▶ [Instruction]: Render the entries below as a JSON list of strings, one string per line, with blank lines omitted and the pictures left out.
__________
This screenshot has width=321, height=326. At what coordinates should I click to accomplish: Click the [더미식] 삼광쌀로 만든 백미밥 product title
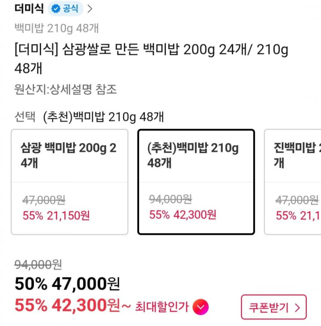151,59
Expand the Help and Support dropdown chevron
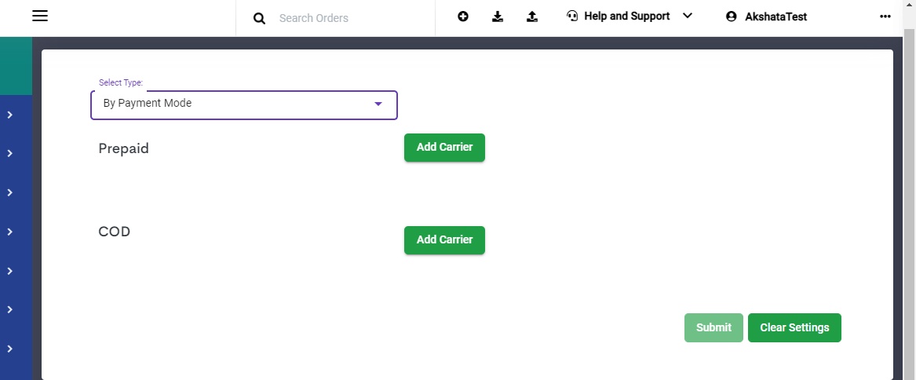 click(x=687, y=16)
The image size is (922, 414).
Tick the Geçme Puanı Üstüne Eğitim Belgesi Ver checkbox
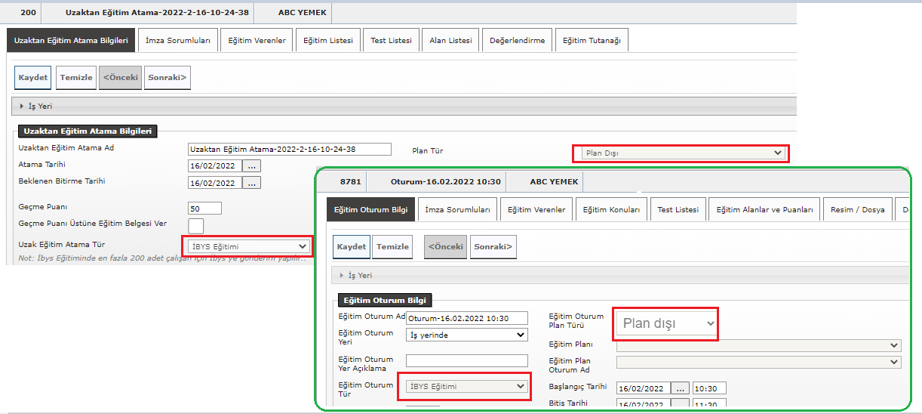point(195,225)
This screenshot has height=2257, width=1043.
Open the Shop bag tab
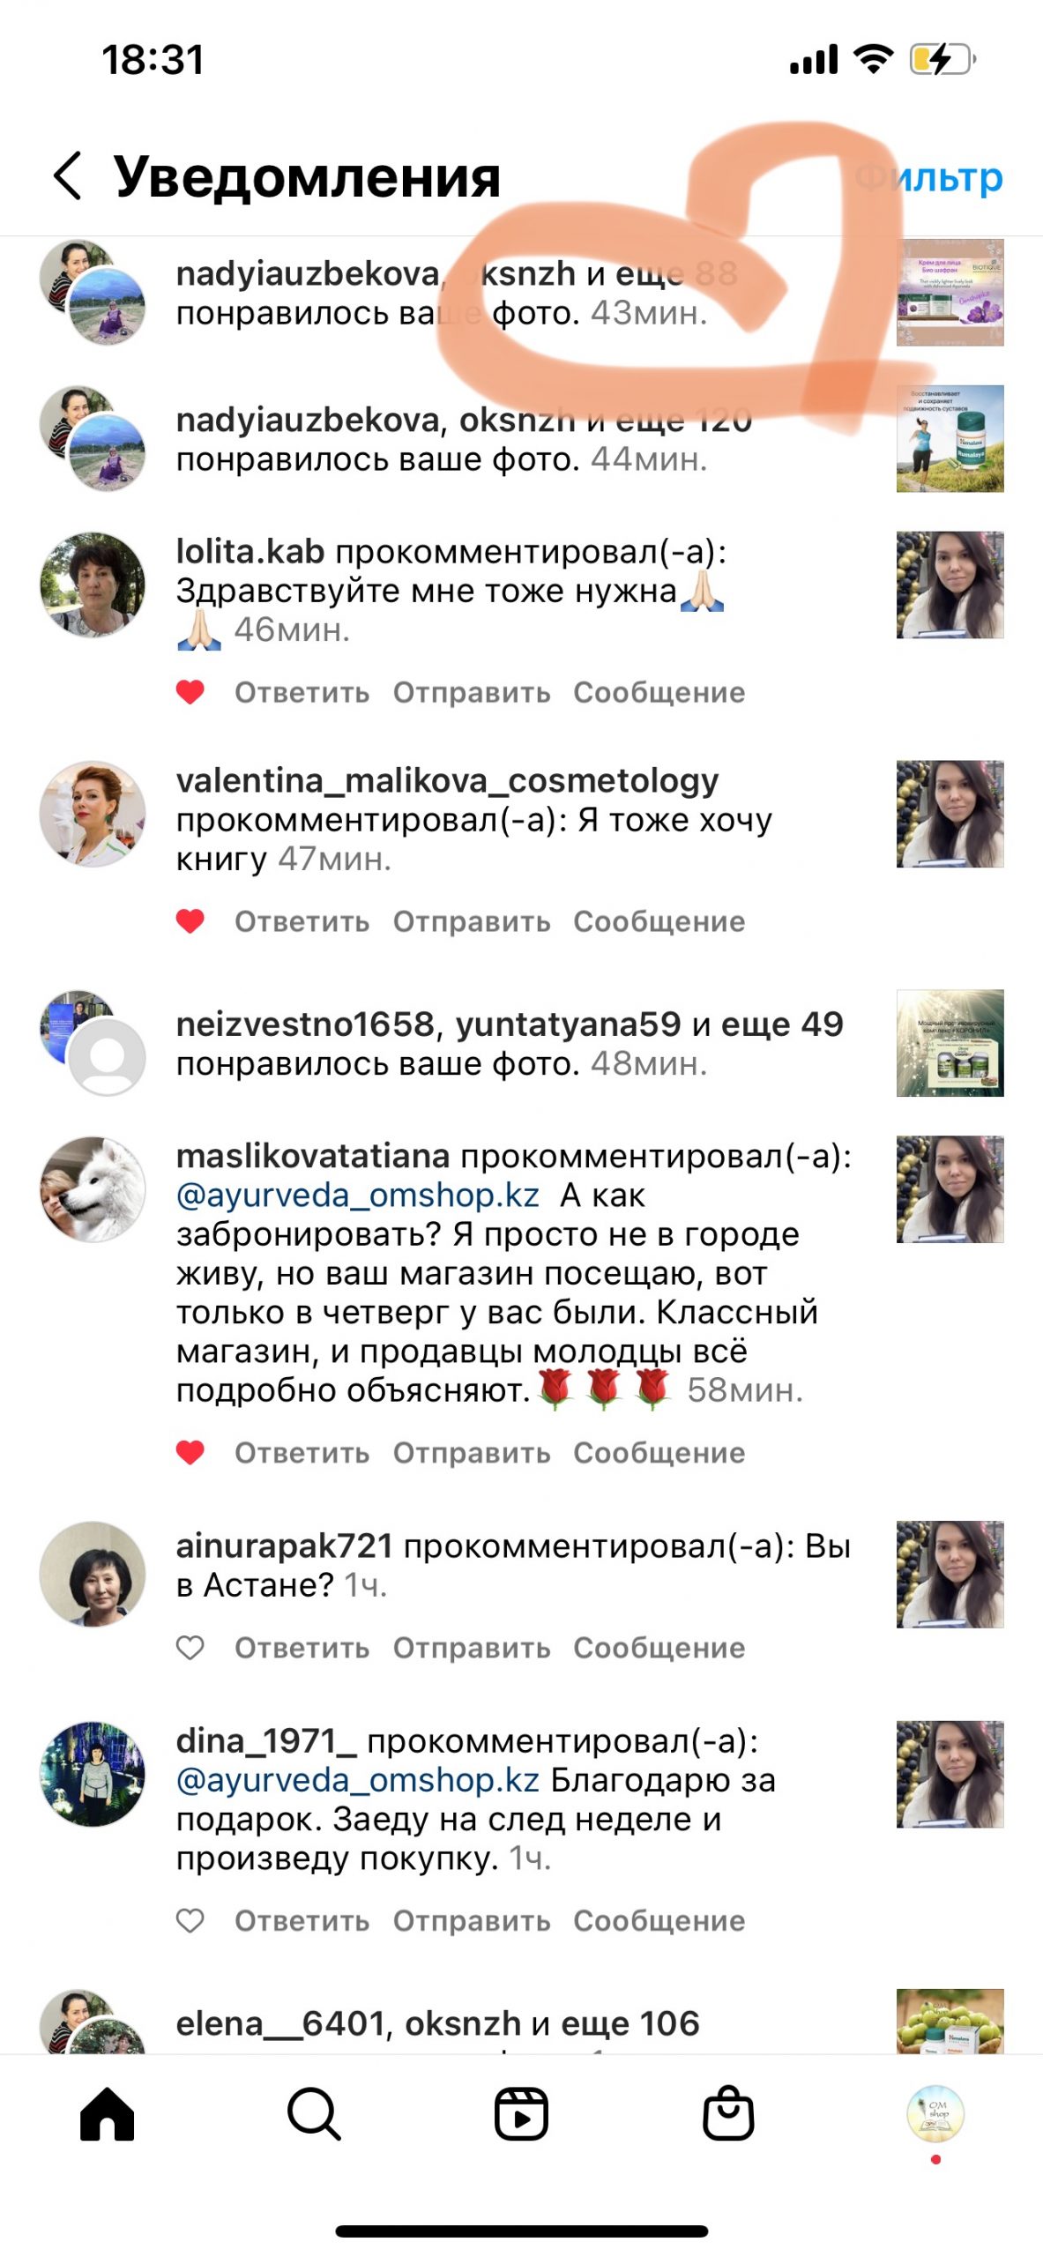(x=728, y=2112)
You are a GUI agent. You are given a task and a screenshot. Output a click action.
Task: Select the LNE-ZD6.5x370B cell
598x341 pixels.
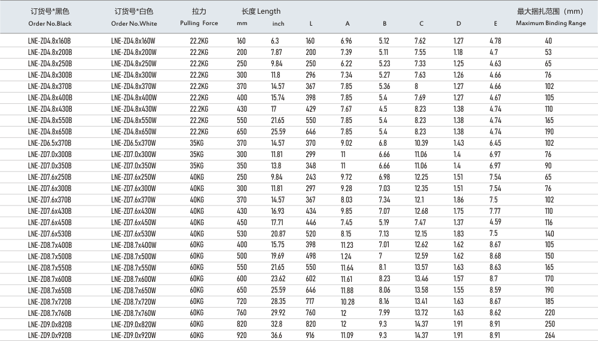click(x=50, y=143)
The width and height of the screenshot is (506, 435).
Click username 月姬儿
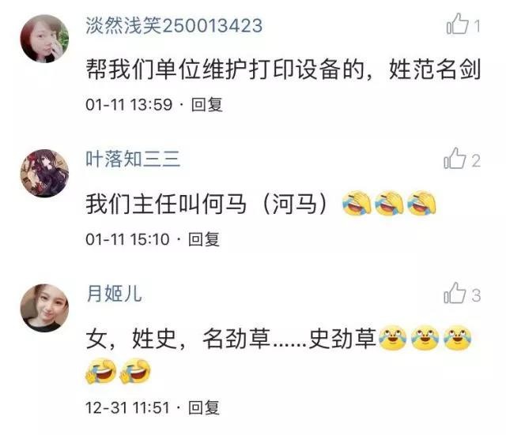(x=114, y=294)
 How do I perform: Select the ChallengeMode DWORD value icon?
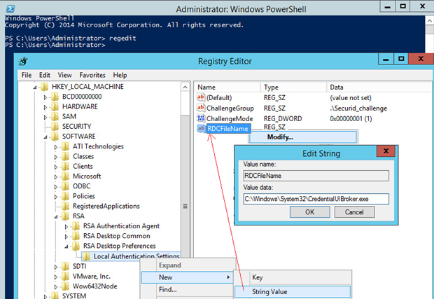(x=201, y=118)
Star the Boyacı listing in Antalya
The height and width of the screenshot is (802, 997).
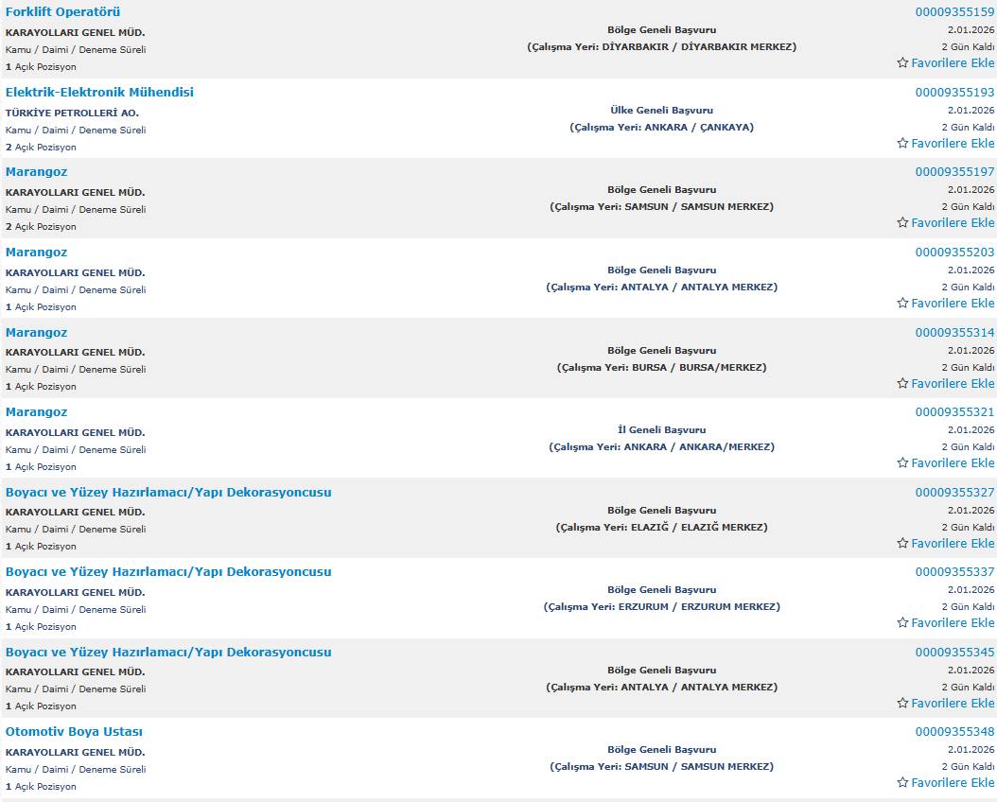click(902, 704)
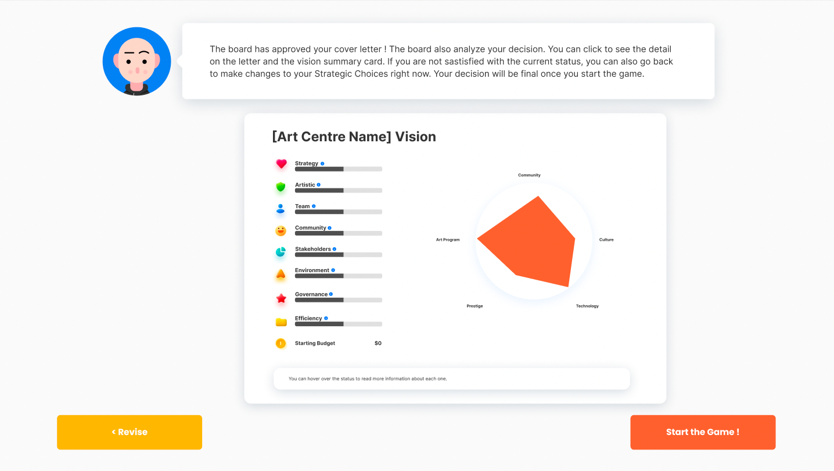Click the Starting Budget coin icon

point(281,344)
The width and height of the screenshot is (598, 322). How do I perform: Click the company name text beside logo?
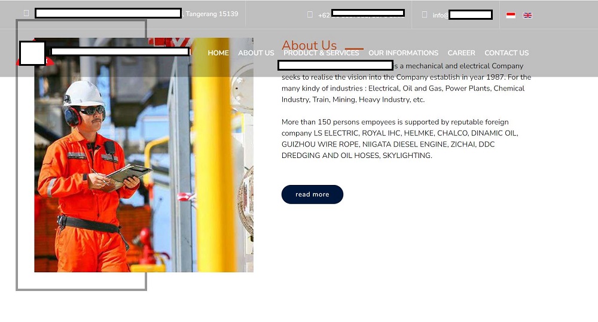120,52
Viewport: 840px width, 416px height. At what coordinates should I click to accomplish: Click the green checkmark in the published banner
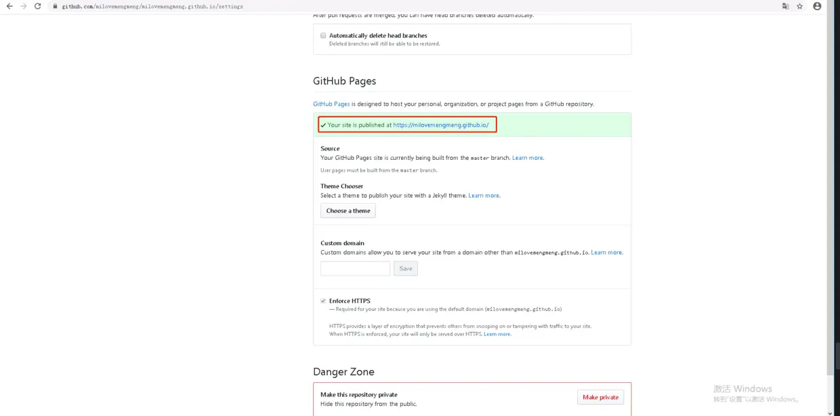click(324, 125)
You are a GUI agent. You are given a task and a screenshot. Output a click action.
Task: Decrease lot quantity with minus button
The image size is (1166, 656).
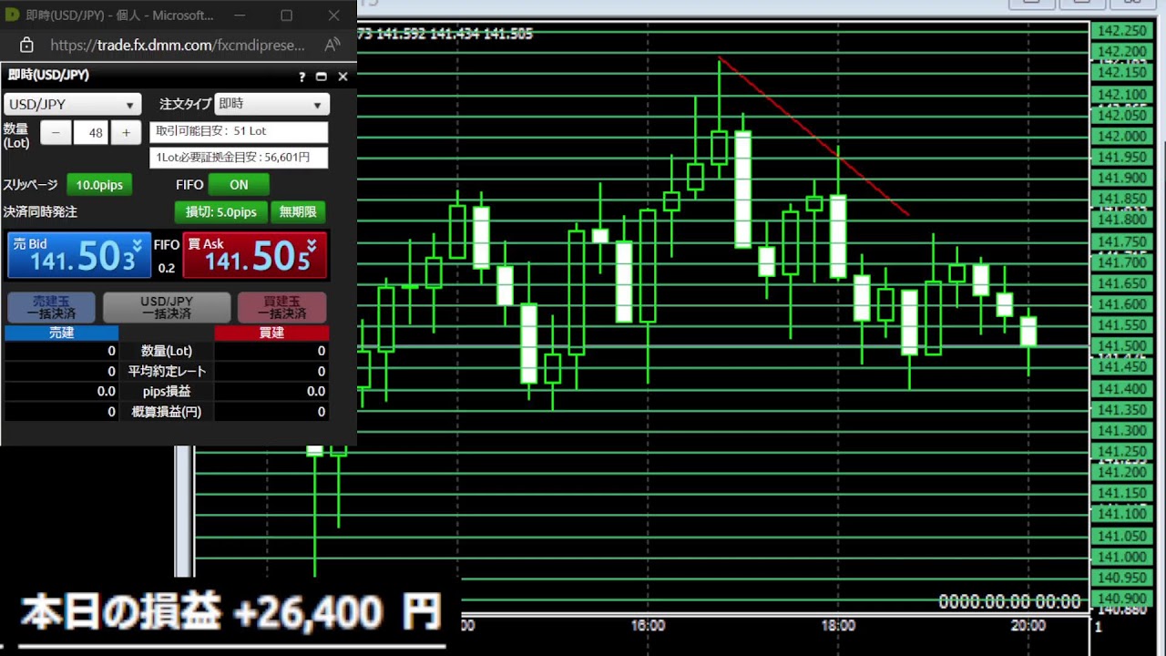56,133
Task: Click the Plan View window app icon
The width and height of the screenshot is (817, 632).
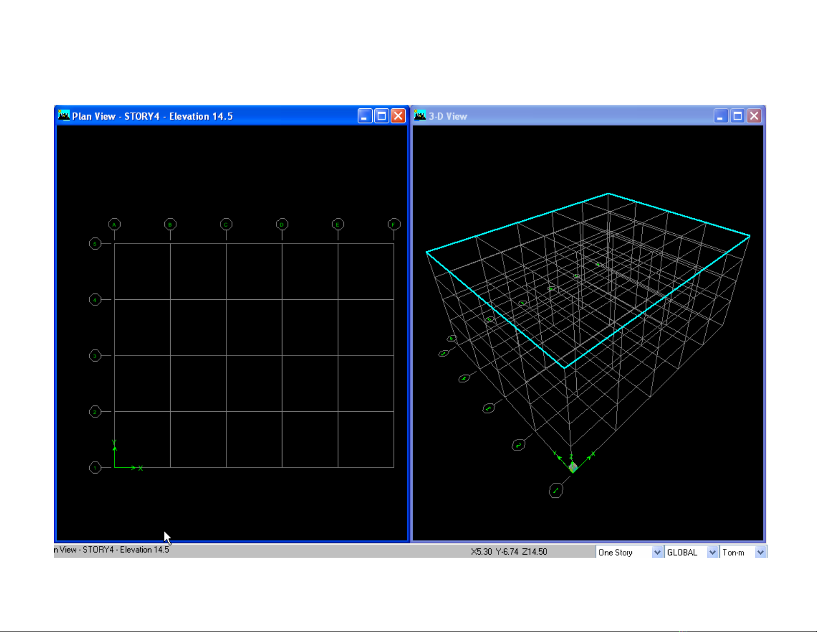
__________
▶ [Solution]:
[
  "This screenshot has width=321, height=326. At what coordinates should I click to accomplish: Click the [더미식] 삼광쌀로 만든 백미밥 product title",
  "151,59",
  "Expand the Help and Support dropdown chevron",
  " click(x=687, y=16)",
  "The image size is (922, 414).",
  "Tick the Geçme Puanı Üstüne Eğitim Belgesi Ver checkbox",
  "point(195,225)",
  "This screenshot has height=2257, width=1043.",
  "Open the Shop bag tab",
  "(x=728, y=2112)",
  "You are a GUI agent. You are given a task and a screenshot. Output a click action.",
  "Task: Select the LNE-ZD6.5x370B cell",
  "598x341 pixels.",
  "click(x=50, y=143)",
  "The width and height of the screenshot is (506, 435).",
  "Click username 月姬儿",
  "(x=114, y=294)",
  " How do I perform: Select the ChallengeMode DWORD value icon?",
  "(x=201, y=118)",
  "Star the Boyacı listing in Antalya",
  "The height and width of the screenshot is (802, 997).",
  "click(902, 704)",
  "Click the Starting Budget coin icon",
  "point(281,344)",
  "The width and height of the screenshot is (598, 322). How do I perform: Click the company name text beside logo?",
  "120,52",
  "Viewport: 840px width, 416px height. At what coordinates should I click to accomplish: Click the green checkmark in the published banner",
  "click(324, 125)",
  "You are a GUI agent. You are given a task and a screenshot. Output a click action.",
  "Task: Decrease lot quantity with minus button",
  "The image size is (1166, 656).",
  "56,133",
  "Task: Click the Plan View window app icon",
  "The width and height of the screenshot is (817, 632)."
]